After finding that Intel had engaged in anticompetitive conduct contrary to Article 102 of the TFEU, the European Commission fined Intel EUR 1.06 billion which was upheld by the General Court. Intel appealed to the Court of Justice of the European Union's Grand Chamber alleging, inter alia, that the General Court (GC) made an error of law and fact by failing to consider all the relevant circumstances of complaint against it. It also claimed that the GC had failed to first determine whether Intel's conduct had any anticompetitve effects on the market for CPUs within the European Economic Area (EEA). Intel also argued on appeal that the General Court lacked jurisdiction to hear the appeal from the EC and that its rights of defense were violated during the commission's hearing of complaints against it by not being given adequate opportunity to defend itself.

Judgment of the Court

The appellate court rejected Intel's claim that the General Court lacked the jurisdiction to hear the complaint. The court argued that based on the Beguelin Import case (1971), the fact that one of the undertakings involved in an alleged anticompetitive agreement is located outside the EU cannot in itself foreclose Article 101 of TFEU's application. According to the Court, both Articles 101 and 102 of the TFEU are aimed at preventing unilateral or collective actions by companies or undertakings that have the overall effect of restricting, distorting, limiting, or preventing genuine competition among firms within the internal market.

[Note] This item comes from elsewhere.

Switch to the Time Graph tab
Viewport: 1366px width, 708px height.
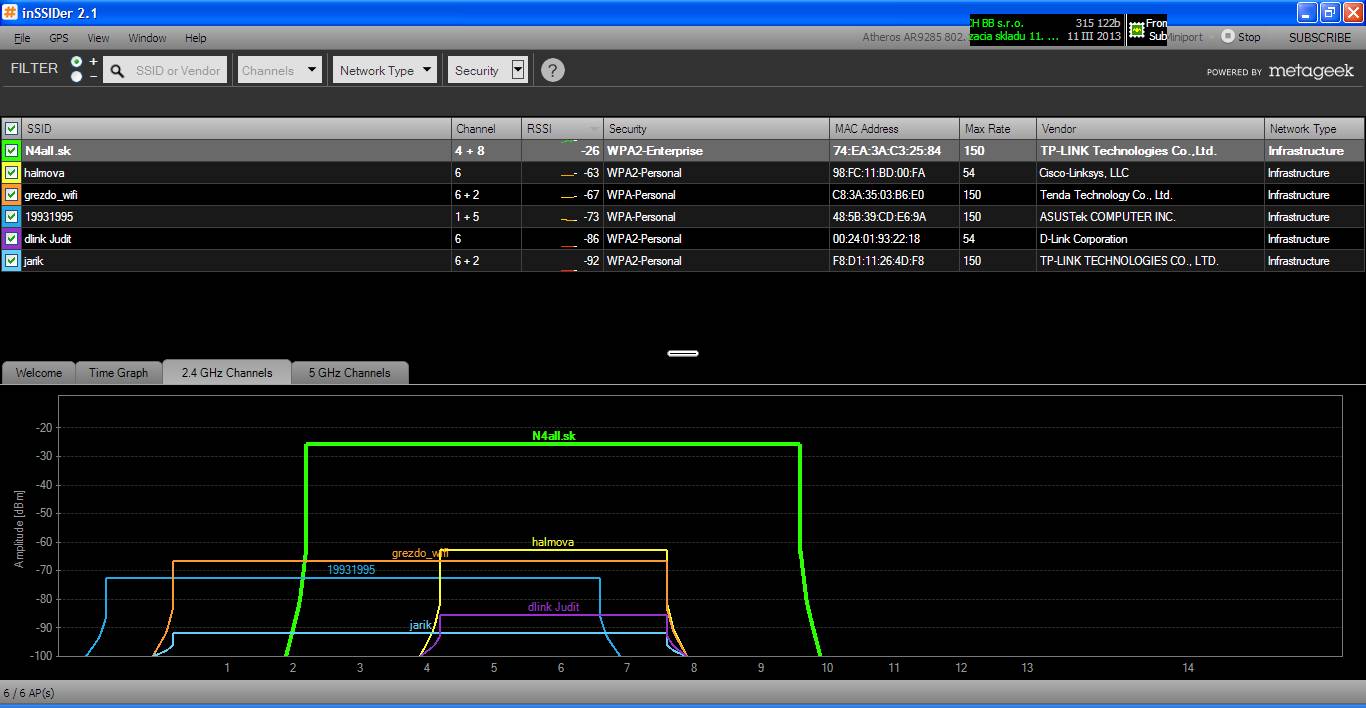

The court also argued that if the provisions of competition laws were made only to affect the conduct of undertakings in places in which an agreement was formed, it would be easier for such undertaking to evade the law to their benefit. Hence, the General Court was properly seized of the matter pursuant to Articles 101 and 102 of the TFEU. The court's judgment on the other ground of appeal involving allegations of procedural irregularities impacting on Intel's rights to defend itself was that since the General Court had skipped some procedures during the trial for the sake of completeness, its decision cannot be set aside on this basis alone. Thus, the court rejected this claim

On the issue of whether or not the General Court made an error by not examining the rebates based on the relevant circumstances, the court's judgment was that since the General Court failed to give due consideration to Intel's claims on the use of As-Efficient-Competitor (AEC) test, its judgment must be set aside. The appellate court argued that the lower court failed to first ascertain, using the appropriate test, whether or not implementing loyalty rebates constituted an abuse of dominant position by Intel. Moreover, the court held that exclusive arrangements among firms such as those involving conditional rebates may be legal where the dominant undertaking successfully proves that their objective justifications outweigh their foreclosure effects and that the agreement does not foreclose worthy competitors of the dominant firm.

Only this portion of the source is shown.